Pipeline.run method.

Source code in src/distilabel/cli/pipeline/utils.py
def parse_runtime_parameters(
    params: List[Tuple[List[str], str]],
) -> Dict[str, Dict[str, Any]]:
    """Parses the runtime parameters from the CLI format to the format expected by the
    `Pipeline.run` method. The CLI format is a list of tuples, where the first element is
    a list of keys and the second element is the value.

    Args:
        params: A list of tuples, where the first element is a list of keys and the
            second element is the value.

    Returns:
        A dictionary with the runtime parameters in the format expected by the
        `Pipeline.run` method.
    """
    runtime_params = {}
    for keys, value in params:
        current = runtime_params
        for i, key in enumerate(keys):
            if i == len(keys) - 1:
                current[key] = value
            else:
                current = current.setdefault(key, {})
    return runtime_params

valid_http_url(url)

Check if the URL is a valid HTTP URL.

Parameters:

Name Type Description Default
url str

The URL to check.

required

Returns:

Type Description
bool

True, if the URL is a valid HTTP URL. False, otherwise.

Source code in src/distilabel/cli/pipeline/utils.py
def valid_http_url(url: str) -> bool:
    """Check if the URL is a valid HTTP URL.

    Args:
        url: The URL to check.

    Returns:
        `True`, if the URL is a valid HTTP URL. `False`, otherwise.
    """
    try:
        TypeAdapter(HttpUrl).validate_python(url)  # type: ignore
    except ValidationError:
        return False

    return True

get_config_from_url(url)

Loads the pipeline configuration from a URL pointing to a JSON or YAML file.

Parameters:

Name Type Description Default
url str

The URL pointing to the pipeline configuration file.

required

Returns:

Type Description
Dict[str, Any]

The pipeline configuration as a dictionary.

Raises:

Type Description
ValueError

If the file format is not supported.

Source code in src/distilabel/cli/pipeline/utils.py
def get_config_from_url(url: str) -> Dict[str, Any]:
    """Loads the pipeline configuration from a URL pointing to a JSON or YAML file.

    Args:
        url: The URL pointing to the pipeline configuration file.

    Returns:
        The pipeline configuration as a dictionary.

    Raises:
        ValueError: If the file format is not supported.
    """
    if not url.endswith((".json", ".yaml", ".yml")):
        raise DistilabelUserError(
            f"Unsupported file format for '{url}'. Only JSON and YAML are supported",
            page="sections/how_to_guides/basic/pipeline/?h=seriali#serializing-the-pipeline",
        )
    response = _download_remote_file(url)

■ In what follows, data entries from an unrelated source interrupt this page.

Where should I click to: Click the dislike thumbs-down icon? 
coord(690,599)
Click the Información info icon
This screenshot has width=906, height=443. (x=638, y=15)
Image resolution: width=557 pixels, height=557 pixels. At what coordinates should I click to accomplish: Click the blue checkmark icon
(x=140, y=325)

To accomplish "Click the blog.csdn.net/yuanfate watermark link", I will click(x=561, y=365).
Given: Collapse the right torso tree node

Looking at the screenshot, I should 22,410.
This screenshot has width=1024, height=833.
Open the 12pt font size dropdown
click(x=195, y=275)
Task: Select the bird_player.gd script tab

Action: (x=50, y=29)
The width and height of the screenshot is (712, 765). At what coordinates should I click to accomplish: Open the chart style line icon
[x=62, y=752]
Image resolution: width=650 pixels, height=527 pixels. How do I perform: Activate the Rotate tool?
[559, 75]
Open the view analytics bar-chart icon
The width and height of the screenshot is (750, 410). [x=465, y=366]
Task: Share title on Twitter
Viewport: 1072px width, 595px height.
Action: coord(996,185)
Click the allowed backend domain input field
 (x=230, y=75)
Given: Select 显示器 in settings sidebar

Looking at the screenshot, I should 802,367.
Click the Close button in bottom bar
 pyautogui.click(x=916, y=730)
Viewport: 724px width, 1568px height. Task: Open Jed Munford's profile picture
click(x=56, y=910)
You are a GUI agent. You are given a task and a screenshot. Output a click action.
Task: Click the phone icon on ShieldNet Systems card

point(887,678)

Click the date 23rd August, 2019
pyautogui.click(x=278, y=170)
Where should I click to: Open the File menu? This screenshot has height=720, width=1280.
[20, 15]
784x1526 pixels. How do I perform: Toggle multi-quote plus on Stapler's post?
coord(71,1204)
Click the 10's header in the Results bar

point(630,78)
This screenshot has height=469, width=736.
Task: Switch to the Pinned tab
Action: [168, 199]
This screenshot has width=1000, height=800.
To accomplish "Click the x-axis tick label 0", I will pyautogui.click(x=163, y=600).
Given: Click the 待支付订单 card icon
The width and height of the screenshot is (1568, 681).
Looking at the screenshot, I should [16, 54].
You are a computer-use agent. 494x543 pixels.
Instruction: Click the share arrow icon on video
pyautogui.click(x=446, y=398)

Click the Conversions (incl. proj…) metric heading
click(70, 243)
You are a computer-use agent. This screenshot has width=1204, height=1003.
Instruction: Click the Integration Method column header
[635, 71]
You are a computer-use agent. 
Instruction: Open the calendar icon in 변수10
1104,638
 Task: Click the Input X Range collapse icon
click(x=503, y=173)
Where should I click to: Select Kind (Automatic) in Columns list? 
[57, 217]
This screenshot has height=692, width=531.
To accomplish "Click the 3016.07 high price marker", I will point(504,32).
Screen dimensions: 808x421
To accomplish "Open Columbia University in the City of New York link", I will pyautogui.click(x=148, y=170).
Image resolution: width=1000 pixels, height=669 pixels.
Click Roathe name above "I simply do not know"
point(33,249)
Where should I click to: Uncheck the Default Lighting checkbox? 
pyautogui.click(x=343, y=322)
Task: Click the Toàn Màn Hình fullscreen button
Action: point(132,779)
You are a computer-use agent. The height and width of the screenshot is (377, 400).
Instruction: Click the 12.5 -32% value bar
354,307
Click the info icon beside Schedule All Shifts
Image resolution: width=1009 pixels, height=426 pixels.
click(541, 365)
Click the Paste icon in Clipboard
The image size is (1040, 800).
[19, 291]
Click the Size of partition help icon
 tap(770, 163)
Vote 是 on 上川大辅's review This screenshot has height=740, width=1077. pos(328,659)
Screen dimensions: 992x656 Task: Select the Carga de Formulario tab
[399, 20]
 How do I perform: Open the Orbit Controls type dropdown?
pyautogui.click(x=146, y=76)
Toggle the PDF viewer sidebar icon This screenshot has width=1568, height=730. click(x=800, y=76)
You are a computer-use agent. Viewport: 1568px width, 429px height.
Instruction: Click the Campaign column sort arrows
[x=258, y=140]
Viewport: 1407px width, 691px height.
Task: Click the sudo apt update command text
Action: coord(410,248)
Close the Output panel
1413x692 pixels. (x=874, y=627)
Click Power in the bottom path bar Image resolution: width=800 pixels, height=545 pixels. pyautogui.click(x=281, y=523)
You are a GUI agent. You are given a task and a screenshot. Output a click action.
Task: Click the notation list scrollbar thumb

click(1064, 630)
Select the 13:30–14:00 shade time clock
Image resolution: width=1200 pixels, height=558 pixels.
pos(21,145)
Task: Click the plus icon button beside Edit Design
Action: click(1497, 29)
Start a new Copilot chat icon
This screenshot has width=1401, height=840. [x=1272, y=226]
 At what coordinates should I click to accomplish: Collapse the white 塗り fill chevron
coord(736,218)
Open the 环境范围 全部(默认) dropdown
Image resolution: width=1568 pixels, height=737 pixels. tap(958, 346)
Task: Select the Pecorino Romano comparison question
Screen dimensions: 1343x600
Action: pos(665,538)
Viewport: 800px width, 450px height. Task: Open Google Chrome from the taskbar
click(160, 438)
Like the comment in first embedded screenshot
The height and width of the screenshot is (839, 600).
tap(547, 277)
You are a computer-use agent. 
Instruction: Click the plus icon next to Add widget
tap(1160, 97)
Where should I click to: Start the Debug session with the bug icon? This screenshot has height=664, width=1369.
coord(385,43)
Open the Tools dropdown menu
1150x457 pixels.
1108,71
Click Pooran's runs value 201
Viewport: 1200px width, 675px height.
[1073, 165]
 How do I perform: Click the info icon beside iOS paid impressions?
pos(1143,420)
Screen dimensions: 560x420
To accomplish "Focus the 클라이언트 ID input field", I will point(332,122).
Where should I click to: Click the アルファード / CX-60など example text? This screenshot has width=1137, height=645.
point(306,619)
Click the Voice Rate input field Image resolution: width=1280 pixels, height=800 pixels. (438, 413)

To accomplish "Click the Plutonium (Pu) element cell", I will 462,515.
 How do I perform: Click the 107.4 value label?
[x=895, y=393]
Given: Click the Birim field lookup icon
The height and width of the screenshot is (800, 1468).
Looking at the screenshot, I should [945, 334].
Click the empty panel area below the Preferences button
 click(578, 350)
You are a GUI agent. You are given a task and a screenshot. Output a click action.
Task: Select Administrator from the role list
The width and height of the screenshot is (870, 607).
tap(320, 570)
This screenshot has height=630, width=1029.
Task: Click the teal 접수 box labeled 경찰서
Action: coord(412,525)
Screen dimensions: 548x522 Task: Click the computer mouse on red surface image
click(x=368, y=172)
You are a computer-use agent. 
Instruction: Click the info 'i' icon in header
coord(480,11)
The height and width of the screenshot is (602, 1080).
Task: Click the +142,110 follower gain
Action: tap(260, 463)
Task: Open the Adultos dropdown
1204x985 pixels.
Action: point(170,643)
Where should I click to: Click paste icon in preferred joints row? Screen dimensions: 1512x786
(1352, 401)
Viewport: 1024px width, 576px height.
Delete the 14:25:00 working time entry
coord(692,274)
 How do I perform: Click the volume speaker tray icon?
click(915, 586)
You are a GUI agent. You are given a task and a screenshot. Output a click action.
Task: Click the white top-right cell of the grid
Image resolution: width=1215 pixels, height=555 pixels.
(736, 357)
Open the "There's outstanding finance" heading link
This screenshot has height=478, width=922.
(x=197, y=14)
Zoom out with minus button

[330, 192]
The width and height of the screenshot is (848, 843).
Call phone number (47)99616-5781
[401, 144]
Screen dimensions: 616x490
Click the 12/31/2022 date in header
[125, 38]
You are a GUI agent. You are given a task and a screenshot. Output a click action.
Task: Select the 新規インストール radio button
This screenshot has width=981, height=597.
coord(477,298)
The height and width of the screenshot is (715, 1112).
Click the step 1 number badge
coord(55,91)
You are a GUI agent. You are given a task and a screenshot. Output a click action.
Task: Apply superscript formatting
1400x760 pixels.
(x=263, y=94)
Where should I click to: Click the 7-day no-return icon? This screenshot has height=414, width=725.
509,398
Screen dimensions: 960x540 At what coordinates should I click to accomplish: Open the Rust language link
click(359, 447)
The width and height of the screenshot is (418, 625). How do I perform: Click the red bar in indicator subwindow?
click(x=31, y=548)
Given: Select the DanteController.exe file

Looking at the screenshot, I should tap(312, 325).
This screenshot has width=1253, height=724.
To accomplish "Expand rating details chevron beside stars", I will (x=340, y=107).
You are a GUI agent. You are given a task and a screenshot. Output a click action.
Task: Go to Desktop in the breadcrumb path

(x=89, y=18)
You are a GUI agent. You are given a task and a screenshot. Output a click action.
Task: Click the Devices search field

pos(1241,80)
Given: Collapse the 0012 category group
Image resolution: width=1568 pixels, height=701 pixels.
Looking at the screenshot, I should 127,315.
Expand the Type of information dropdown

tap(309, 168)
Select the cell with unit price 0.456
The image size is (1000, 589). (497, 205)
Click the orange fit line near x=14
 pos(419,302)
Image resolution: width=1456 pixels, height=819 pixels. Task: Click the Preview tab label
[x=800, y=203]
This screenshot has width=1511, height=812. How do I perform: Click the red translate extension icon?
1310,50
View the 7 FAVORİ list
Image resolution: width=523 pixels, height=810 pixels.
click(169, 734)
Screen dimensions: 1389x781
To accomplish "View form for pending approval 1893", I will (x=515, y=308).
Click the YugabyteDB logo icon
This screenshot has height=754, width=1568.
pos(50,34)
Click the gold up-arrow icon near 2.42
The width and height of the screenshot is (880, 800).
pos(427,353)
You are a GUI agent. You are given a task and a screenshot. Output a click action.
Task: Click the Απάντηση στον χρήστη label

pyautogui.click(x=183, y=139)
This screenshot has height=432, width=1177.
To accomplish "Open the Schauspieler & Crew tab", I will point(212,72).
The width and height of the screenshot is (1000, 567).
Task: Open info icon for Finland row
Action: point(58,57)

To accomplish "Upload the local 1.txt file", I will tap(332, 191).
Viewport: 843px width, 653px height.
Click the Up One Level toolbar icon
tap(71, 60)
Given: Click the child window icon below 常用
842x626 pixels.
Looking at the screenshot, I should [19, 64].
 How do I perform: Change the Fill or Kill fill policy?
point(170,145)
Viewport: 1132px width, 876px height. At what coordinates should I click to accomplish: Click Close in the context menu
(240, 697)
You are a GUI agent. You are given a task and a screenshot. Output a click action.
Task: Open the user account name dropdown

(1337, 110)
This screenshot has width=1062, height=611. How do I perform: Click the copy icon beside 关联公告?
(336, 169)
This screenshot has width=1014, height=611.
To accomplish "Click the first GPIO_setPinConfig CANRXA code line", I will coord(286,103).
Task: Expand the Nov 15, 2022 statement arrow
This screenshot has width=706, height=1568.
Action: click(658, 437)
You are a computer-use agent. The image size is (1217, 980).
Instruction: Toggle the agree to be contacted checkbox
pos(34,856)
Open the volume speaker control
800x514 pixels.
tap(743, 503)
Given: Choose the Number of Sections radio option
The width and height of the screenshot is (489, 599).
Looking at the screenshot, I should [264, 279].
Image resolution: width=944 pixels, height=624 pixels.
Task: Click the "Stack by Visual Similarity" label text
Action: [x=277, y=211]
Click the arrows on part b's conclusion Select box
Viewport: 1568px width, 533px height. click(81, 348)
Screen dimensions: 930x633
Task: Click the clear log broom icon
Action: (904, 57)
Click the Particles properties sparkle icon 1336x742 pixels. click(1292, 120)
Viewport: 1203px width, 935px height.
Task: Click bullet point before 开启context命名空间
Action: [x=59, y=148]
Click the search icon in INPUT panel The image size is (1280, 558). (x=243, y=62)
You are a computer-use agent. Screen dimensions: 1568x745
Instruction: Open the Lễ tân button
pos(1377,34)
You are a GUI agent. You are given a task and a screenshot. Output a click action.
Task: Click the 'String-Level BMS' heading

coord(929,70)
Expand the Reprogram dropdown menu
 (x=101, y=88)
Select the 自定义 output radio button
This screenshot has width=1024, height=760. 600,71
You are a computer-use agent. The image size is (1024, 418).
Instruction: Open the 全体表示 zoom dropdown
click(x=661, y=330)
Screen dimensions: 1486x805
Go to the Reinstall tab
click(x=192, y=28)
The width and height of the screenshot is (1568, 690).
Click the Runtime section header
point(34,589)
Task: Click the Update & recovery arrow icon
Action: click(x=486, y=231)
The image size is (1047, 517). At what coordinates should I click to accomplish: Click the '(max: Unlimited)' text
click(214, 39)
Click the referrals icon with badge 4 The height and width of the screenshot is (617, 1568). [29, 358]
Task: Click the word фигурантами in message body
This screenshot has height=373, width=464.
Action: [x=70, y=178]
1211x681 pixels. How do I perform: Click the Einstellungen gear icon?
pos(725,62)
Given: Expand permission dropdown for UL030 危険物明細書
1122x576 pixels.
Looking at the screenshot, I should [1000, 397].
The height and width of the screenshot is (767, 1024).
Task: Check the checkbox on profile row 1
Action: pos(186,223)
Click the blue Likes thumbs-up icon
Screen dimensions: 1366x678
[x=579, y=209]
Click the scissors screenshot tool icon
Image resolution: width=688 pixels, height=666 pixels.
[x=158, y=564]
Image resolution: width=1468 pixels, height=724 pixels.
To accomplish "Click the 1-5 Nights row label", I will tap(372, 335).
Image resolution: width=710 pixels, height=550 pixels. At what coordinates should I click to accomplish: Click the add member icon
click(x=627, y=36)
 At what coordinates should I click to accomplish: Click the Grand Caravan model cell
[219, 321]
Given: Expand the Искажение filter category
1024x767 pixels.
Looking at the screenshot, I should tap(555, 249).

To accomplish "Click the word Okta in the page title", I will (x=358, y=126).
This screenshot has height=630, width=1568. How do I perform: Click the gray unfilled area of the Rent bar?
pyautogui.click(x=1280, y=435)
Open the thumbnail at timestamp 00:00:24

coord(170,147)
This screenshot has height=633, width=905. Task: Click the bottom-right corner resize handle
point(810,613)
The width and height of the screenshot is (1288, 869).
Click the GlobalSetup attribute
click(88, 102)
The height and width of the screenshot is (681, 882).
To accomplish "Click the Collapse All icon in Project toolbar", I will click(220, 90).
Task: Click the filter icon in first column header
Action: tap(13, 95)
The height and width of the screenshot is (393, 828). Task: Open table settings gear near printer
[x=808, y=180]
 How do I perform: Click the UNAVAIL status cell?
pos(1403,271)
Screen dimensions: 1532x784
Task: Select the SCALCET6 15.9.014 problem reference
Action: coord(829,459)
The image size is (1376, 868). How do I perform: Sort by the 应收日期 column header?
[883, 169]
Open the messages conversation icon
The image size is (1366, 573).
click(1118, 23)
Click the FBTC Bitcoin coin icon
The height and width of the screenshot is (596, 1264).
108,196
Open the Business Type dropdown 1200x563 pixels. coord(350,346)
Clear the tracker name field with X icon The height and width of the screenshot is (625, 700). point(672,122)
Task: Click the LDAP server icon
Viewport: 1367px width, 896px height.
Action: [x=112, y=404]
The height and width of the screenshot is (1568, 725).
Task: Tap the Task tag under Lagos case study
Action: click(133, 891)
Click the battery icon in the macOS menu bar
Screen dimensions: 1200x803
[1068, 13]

    if url.endswith((".yaml", ".yml")):
        content = response.content.decode("utf-8")
        return yaml.safe_load(content)

    return response.json()

get_pipeline_from_url(url, pipeline_name='pipeline')

Downloads the file to the current working directory and loads the pipeline object from a python script.

Parameters:

Name Type Description Default
url str

The URL pointing to the python script with the pipeline definition.

required
pipeline_name str

The name of the pipeline in the script. I.e: with Pipeline(...) as pipeline:....

'pipeline'

Returns:

Type Description
BasePipeline

The pipeline instantiated.

Raises:

Type Description
ValueError

If the file format is not supported.

Source code in src/distilabel/cli/pipeline/utils.py
def get_pipeline_from_url(url: str, pipeline_name: str = "pipeline") -> "BasePipeline":
    """Downloads the file to the current working directory and loads the pipeline object
    from a python script.

    Args:
        url: The URL pointing to the python script with the pipeline definition.
        pipeline_name: The name of the pipeline in the script.
            I.e: `with Pipeline(...) as pipeline:...`.

    Returns:
        The pipeline instantiated.

    Raises:
        ValueError: If the file format is not supported.
    """
    if not url.endswith(".py"):
        raise DistilabelUserError(
            f"Unsupported file format for '{url}'. It must be a python file.",
            page="sections/how_to_guides/advanced/cli/#distilabel-pipeline-run",
        )
    response = _download_remote_file(url)

    content = response.content.decode("utf-8")
    script_local = Path.cwd() / Path(url).name
    script_local.write_text(content)

    # Add the current working directory to sys.path
    sys.path.insert(0, os.getcwd())
    module = importlib.import_module(str(Path(url).stem))
    pipeline = getattr(module, pipeline_name, None)
    if not pipeline:
        raise ImportError(
            f"The script must contain an object with the pipeline named: '{pipeline_name}' that can be imported"
        )

    return pipeline

get_pipeline(config_or_script, pipeline_name='pipeline')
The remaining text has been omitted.